Exercise directions ::
Starting at the line that contains "You are a computer-use", reproduce only the lines through the end of the data, exactly, including both the first and the last; skip the pictures.

*** Opening Records for the task ***

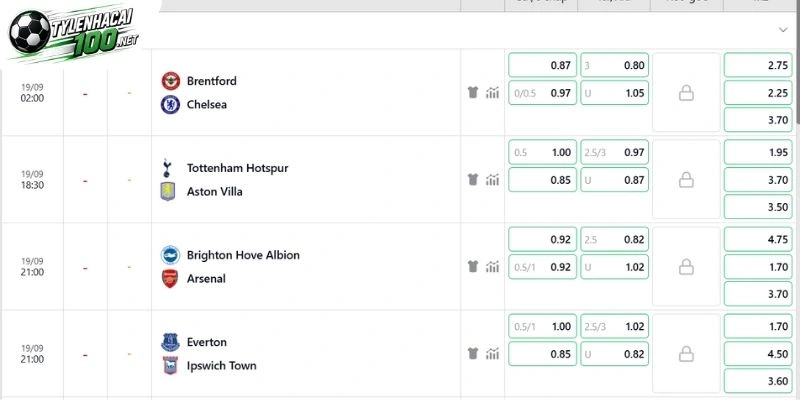Click the lock icon in Everton match row
The image size is (800, 400).
(x=686, y=354)
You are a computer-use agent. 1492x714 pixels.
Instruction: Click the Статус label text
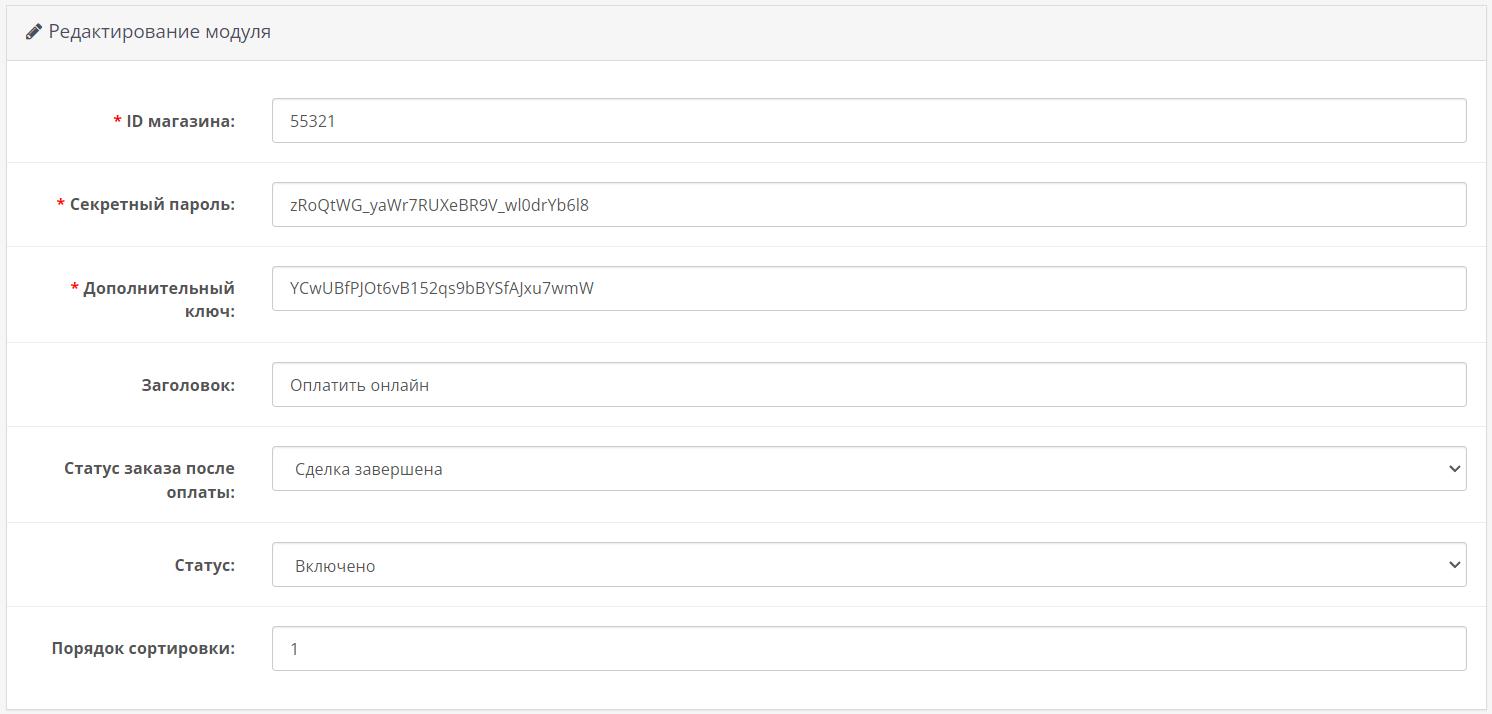[x=204, y=565]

*** Closing Records for the task ***

Written solution ::
You are a computer-use agent. 1492x714 pixels.
Instruction: Click the Статус label text
[x=204, y=565]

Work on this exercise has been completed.